begin Extracted data

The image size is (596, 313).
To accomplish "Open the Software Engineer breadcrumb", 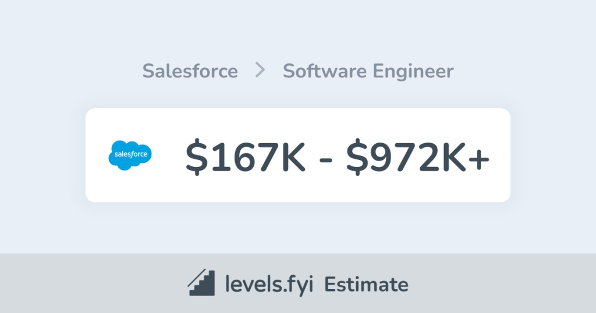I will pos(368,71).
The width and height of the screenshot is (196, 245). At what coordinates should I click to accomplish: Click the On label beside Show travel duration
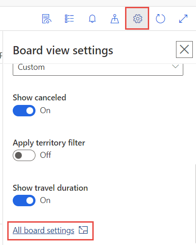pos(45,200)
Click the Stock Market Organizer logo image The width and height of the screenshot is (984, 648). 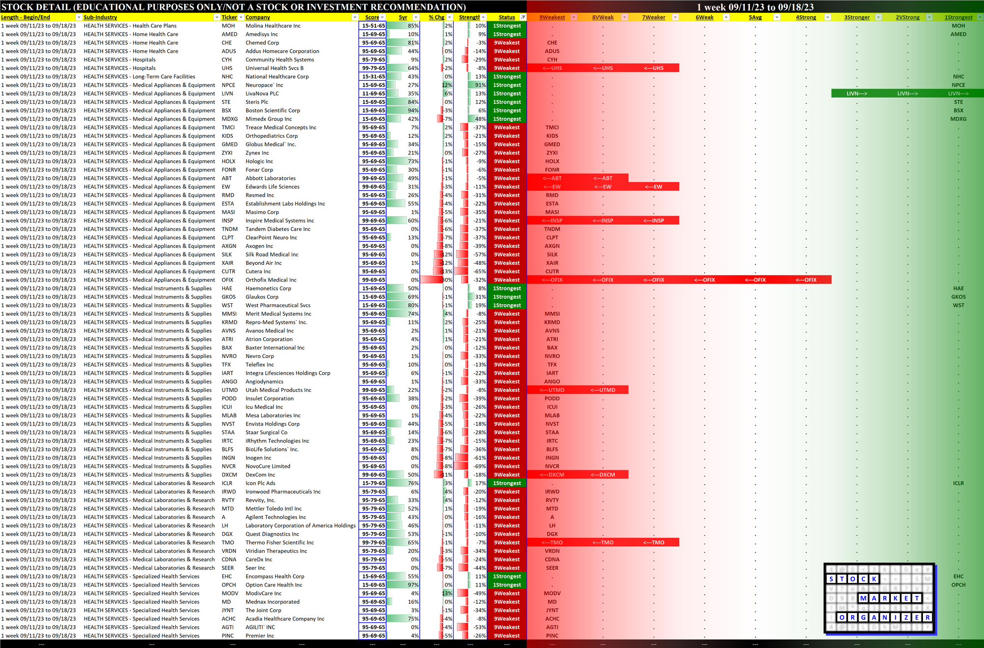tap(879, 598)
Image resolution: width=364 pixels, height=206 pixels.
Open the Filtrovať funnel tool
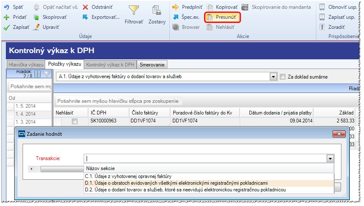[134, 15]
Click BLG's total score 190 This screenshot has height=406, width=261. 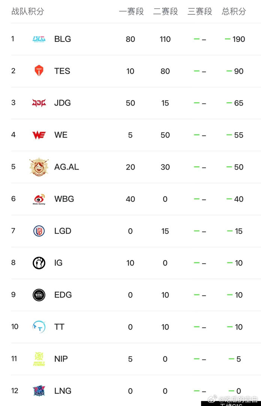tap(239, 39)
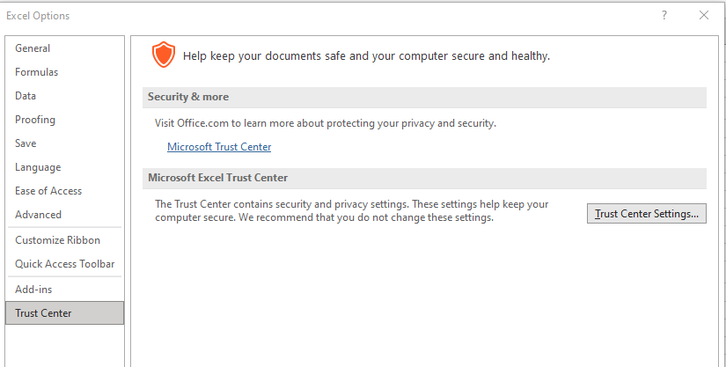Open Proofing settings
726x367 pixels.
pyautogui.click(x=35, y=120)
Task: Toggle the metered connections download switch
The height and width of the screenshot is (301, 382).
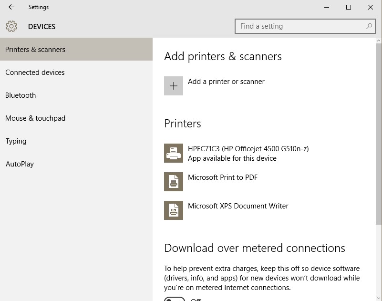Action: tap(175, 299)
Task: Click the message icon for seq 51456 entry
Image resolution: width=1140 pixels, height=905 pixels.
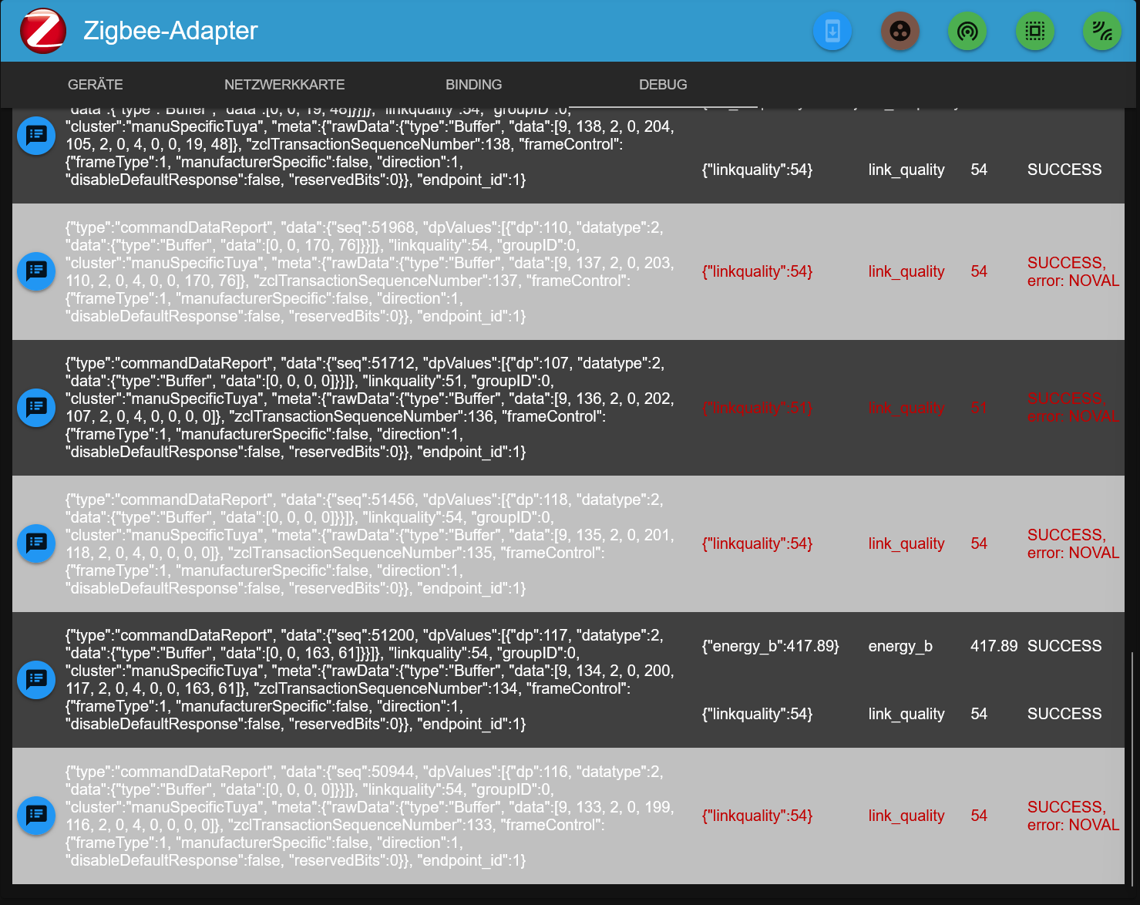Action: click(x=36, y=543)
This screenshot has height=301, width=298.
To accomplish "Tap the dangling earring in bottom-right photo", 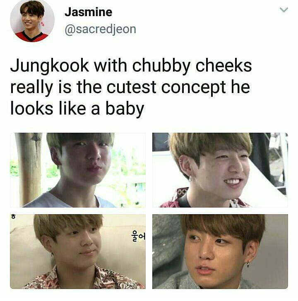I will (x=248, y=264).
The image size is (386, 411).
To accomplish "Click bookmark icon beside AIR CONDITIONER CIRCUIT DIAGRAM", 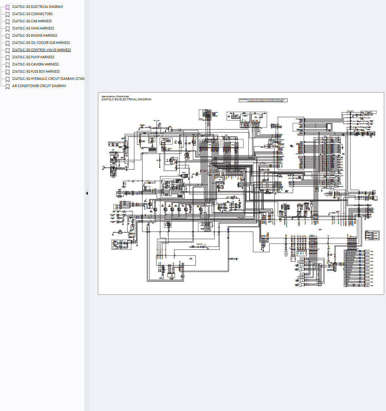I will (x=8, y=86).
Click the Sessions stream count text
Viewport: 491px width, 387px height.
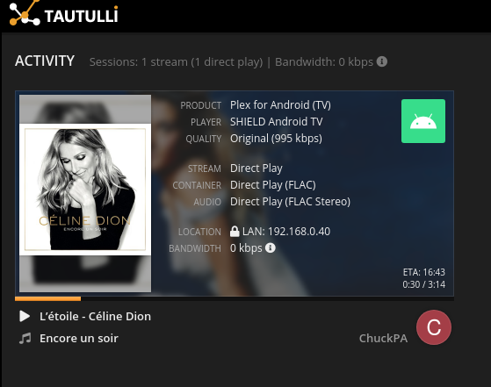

end Extracted data

Directions:
Can you turn the data from the line holding "Click the Sessions stream count text" through the end of the data, both ends included, into a numbered list, skipping blank lines and leaving out the pictures?

Solved problem:
1. Click the Sessions stream count text
2. Viewport: 491px width, 387px height.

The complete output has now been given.